▸ **Exercises to complete**:
**A)** Can you rewrite the part of the film-scanning passage that opens with the words "Scanner software can" and closes with "daunting with options.", putting "confusing" in place of "overwhelming"?
**B)** Would you carry on the film-scanning passage from its final sentence?

Scanning is done at two frames per second – so a 3-inch 50-foot reel will take about half an hour to digitize. Once recorded, the unit can playback the footage to your TV so everyone can see it on the big screen. Unfortunately, there is no support for audio, so if the film has a soundtrack this is not recorded.
What is the best software to scan film?
A lot of film scanners will come with some scanning software included, this might be first-party scanning software from the company that makes the scanner, or they might lean on third-party software which has the benefit of working on any supported scanner from multiple brands.
Scanner software can range in quality and functionality, with third-party software typically offering more control over your scans, but sometimes this choice can be overwhelming. First-party software is usually simpler to use and less daunting with options.
Two of the best choices for third-party scanning software are SilverFast by LaserSoft Imaging or VueScan from Hamrick. Silverfast is often bundled with more advanced scanners, it is very powerful although its dated interface isn't for everyone. Vuescan offers a cleaner interface and similar advanced features but must be bought as a separate purchase from the scanner.
What is camera scanning?
If you already have a mirrorless or DSLR digital camera and a high-quality 1:1 macro lens, then you can also "scan" your film using your camera, this is useful as you can scan any film format, and also very quickly.
However, this method takes a fair amount of careful setup, calibration, and technique, so is not for everyone, but with the right film scanning tools to flatten your film and a high CRI (color rendering index) backlight, you can get film "scans" that are indistinguishable to any of the best dedicated film scanning machines.
We have included some of the best camera scanning tools on this list like the Pixl-latr for those interested in trying out this low-cost technique.
How to choose the best film scanner
So how do you choose the best film scanner? It depends on both how many negatives you have, and what format they are in.
The most common film format is 35mm, this is the standard roll of 24 or 36 exposures that you usually find in drug stores or preloaded in disposable cameras. Other common types of film are mounted slides, which are negatives mounted within a white cardboard border, and medium format or 120 film, which is several times larger per frame than 35mm.

▸ **Provided data**:
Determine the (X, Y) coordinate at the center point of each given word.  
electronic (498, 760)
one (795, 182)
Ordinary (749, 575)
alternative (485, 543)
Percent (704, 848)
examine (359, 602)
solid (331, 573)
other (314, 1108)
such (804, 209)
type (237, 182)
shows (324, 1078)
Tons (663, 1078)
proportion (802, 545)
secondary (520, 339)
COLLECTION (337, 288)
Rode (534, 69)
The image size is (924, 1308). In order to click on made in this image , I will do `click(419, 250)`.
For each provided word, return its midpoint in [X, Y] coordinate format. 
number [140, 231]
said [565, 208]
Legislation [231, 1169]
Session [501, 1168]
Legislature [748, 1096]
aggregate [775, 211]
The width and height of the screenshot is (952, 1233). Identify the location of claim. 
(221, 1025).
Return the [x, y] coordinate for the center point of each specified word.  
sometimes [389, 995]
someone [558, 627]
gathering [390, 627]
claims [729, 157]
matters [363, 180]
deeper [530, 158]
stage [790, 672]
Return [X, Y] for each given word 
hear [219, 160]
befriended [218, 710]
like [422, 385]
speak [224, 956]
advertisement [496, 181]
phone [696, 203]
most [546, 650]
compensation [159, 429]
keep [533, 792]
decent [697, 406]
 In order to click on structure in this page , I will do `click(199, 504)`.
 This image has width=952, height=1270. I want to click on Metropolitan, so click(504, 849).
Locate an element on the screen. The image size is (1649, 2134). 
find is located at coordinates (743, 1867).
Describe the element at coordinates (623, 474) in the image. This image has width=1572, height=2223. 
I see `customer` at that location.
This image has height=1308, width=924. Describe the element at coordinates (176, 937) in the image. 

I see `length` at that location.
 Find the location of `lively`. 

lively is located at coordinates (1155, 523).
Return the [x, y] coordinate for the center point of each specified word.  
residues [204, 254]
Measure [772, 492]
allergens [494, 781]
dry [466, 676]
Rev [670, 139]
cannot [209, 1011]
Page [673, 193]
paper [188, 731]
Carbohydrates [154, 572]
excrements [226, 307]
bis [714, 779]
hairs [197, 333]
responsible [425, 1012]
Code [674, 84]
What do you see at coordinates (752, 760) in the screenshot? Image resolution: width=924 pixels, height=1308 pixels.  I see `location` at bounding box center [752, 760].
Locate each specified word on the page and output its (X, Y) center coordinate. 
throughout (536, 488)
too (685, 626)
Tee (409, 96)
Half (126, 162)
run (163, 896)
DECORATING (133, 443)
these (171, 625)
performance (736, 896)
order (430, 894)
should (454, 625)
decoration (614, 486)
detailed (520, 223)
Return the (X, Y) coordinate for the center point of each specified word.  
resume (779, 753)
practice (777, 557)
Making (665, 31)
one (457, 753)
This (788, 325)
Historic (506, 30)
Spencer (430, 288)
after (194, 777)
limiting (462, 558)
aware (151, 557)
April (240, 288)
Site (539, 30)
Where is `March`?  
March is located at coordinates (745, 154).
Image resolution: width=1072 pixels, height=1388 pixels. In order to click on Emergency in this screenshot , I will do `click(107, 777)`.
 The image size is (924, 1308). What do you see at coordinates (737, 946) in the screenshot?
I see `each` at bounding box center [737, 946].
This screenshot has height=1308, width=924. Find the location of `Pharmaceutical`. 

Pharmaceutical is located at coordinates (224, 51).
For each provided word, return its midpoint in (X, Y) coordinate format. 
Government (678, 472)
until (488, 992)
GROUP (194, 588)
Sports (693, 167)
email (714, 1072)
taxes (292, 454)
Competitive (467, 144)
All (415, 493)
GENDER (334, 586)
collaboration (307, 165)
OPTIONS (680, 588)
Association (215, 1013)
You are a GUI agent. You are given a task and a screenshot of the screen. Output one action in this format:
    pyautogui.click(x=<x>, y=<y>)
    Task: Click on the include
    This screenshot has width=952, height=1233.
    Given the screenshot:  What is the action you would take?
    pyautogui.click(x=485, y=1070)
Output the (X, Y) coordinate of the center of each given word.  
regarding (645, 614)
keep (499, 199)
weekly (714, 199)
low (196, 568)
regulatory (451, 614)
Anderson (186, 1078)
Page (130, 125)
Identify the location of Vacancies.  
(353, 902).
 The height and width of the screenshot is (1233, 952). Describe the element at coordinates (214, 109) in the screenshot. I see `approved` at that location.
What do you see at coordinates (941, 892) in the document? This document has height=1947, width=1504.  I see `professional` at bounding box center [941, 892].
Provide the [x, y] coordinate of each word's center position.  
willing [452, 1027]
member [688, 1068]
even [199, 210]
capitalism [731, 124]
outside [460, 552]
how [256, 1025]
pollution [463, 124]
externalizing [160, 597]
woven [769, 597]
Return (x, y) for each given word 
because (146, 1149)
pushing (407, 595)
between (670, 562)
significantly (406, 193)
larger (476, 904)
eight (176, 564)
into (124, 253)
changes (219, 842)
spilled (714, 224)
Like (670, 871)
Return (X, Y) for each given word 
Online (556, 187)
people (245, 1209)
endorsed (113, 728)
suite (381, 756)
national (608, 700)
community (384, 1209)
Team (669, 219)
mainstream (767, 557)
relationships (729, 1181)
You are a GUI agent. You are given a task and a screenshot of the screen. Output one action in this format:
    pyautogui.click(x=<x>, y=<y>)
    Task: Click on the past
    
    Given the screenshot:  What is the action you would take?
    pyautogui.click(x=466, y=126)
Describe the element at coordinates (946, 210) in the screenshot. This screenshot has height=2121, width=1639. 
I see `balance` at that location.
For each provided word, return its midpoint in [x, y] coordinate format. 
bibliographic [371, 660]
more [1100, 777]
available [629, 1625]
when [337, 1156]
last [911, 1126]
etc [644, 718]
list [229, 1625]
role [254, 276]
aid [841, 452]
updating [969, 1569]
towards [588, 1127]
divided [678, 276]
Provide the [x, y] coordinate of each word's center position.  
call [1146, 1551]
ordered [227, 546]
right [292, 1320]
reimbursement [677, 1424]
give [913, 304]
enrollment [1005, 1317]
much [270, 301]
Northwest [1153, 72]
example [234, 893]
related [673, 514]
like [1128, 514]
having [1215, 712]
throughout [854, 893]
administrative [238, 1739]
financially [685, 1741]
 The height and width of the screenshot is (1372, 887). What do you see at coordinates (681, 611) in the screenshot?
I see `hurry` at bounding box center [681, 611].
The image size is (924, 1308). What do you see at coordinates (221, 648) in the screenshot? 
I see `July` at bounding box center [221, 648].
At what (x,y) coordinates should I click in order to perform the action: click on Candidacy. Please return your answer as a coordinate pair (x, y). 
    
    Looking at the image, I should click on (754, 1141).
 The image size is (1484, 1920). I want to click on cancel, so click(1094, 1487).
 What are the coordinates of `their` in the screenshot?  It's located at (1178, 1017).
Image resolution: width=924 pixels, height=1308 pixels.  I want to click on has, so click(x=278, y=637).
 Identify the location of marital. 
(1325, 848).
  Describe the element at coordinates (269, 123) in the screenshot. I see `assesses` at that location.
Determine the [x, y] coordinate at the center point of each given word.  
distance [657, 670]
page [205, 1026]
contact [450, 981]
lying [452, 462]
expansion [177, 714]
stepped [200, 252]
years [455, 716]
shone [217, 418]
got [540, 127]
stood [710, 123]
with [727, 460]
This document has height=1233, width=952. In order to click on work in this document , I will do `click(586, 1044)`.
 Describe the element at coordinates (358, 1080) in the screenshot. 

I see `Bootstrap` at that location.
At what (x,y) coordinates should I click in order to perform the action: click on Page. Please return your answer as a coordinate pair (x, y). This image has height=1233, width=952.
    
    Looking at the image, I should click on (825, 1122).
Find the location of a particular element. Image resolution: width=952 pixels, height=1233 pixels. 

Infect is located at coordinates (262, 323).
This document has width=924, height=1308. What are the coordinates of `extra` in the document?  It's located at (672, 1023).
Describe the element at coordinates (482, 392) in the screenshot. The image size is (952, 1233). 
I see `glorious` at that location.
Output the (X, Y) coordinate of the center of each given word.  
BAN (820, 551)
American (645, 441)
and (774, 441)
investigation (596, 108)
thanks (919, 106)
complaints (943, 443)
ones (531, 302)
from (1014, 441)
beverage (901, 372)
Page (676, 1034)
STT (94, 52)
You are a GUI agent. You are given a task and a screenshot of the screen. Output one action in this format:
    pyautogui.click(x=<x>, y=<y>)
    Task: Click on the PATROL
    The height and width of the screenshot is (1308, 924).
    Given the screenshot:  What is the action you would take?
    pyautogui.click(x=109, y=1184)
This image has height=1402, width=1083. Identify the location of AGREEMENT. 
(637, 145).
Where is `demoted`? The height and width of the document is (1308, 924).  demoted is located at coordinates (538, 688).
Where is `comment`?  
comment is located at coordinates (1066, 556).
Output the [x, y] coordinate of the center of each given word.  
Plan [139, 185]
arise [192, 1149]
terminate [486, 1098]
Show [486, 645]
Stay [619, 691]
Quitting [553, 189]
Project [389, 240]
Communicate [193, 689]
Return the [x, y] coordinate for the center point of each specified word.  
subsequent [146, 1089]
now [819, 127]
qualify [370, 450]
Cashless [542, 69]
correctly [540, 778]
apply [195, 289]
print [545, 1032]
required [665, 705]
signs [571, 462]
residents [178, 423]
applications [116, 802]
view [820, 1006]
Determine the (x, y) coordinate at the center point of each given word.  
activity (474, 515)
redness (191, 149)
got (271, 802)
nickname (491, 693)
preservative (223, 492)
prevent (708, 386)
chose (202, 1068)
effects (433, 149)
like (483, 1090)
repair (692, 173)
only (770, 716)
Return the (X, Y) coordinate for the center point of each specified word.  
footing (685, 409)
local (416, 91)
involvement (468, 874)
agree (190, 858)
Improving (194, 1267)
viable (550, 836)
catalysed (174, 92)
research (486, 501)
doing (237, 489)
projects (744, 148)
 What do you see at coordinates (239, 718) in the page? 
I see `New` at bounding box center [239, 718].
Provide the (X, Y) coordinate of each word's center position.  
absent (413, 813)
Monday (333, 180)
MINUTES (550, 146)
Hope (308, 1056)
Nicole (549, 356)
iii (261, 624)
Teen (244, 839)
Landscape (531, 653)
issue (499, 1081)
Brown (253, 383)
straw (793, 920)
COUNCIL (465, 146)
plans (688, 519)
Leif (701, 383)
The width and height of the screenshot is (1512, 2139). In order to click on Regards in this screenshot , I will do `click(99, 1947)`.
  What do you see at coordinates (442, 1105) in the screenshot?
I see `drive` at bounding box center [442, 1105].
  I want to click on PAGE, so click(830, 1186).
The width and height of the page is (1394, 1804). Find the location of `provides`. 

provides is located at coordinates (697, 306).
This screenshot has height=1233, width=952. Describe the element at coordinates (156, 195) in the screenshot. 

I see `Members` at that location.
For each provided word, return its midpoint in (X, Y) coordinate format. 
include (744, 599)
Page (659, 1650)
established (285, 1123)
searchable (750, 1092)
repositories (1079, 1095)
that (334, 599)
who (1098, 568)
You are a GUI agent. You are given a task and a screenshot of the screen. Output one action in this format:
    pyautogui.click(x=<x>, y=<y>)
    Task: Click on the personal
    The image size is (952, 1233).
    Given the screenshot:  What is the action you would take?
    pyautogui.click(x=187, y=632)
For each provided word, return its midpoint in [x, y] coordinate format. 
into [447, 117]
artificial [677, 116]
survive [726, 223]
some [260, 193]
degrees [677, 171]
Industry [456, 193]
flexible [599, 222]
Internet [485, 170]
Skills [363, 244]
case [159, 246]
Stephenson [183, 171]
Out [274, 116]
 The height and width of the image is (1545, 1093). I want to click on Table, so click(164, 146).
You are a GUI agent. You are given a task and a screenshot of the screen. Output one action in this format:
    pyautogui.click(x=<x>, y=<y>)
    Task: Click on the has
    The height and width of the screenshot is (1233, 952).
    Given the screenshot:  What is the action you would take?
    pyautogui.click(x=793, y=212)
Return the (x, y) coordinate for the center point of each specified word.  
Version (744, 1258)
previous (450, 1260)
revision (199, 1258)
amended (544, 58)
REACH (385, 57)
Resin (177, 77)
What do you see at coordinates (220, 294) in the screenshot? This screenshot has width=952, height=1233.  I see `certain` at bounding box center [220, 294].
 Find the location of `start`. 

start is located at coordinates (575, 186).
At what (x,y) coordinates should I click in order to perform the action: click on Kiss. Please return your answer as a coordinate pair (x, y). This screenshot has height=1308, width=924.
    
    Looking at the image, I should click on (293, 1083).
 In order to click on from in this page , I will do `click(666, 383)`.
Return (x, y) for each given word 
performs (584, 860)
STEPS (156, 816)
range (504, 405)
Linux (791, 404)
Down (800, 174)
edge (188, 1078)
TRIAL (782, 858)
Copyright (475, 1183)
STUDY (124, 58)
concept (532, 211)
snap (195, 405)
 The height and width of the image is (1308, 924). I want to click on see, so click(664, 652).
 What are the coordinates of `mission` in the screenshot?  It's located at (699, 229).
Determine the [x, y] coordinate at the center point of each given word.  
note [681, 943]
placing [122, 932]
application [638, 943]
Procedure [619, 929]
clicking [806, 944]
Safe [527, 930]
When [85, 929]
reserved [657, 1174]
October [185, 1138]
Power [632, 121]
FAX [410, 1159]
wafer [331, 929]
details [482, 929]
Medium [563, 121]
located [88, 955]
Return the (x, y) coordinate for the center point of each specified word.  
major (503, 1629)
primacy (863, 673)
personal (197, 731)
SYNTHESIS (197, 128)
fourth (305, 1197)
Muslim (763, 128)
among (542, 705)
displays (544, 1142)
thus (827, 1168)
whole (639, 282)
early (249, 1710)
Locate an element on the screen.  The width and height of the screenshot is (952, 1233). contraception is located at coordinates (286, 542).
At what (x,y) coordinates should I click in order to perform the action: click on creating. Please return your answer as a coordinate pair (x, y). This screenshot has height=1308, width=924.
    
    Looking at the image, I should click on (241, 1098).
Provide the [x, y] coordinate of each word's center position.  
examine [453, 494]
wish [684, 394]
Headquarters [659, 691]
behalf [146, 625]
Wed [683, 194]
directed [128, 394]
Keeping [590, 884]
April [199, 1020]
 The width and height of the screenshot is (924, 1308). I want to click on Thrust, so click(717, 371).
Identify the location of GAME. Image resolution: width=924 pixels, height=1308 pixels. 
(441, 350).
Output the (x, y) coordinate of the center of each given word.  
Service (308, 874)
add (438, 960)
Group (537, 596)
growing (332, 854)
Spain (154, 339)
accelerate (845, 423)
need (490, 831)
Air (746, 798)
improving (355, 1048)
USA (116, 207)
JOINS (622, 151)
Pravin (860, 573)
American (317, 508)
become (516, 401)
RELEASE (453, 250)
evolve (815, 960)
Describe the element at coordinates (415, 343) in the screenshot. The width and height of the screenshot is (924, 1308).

▸ **Results of the tasks**:
**A)**
Scanner software can range in quality and functionality, with third-party software typically offering more control over your scans, but sometimes this choice can be confusing. First-party software is usually simpler to use and less daunting with options.

**B)**
Flatbed scanners are the most useful for scanning multiple varieties of film types, as they have a large scanning surface, although because of that fact, are very large devices. If you only need to scan 35mm film, a dedicated scanner might be a much smaller and more convenient option, and typically offer higher resolutions and image quality from their more controlled and dedicated sensors.
If you are looking to scan large quantities of film then a flatbed scanner might be the choice for you, as they are capable of scanning multiple film frames automatically with minimal user input. Dedicated film scanners typically require a bit more manual interaction to move films through the scanning process and only scan one frame at a time.
Finally, where you will use the film determines what maximum scanning resolution you will need. Don’t be swayed by sky-high scanning resolutions. Unless you’re digitizing extremely slow film speed, 3,200 dpi will be more than enough for most applications. Film does not have the same resolving power as today's digital sensors, especially smaller formats.
How we test film scanners
We test film scanners by scanning rolls of film that we have shot through each scanner, we test each scanner at a variety of resolutions and settings and compare the results.
In the resulting scans, we look for a variety of factors including image quality, focus accuracy, sharpness, color accuracy, and color vibrance/saturation to how we would expect each film to look based on our sample of professional lab scanned images and our prior extensive experience of working with film.
We also assess the build quality and ease of use of every scanner, as well as any software provided with the scanner for functionality and usability.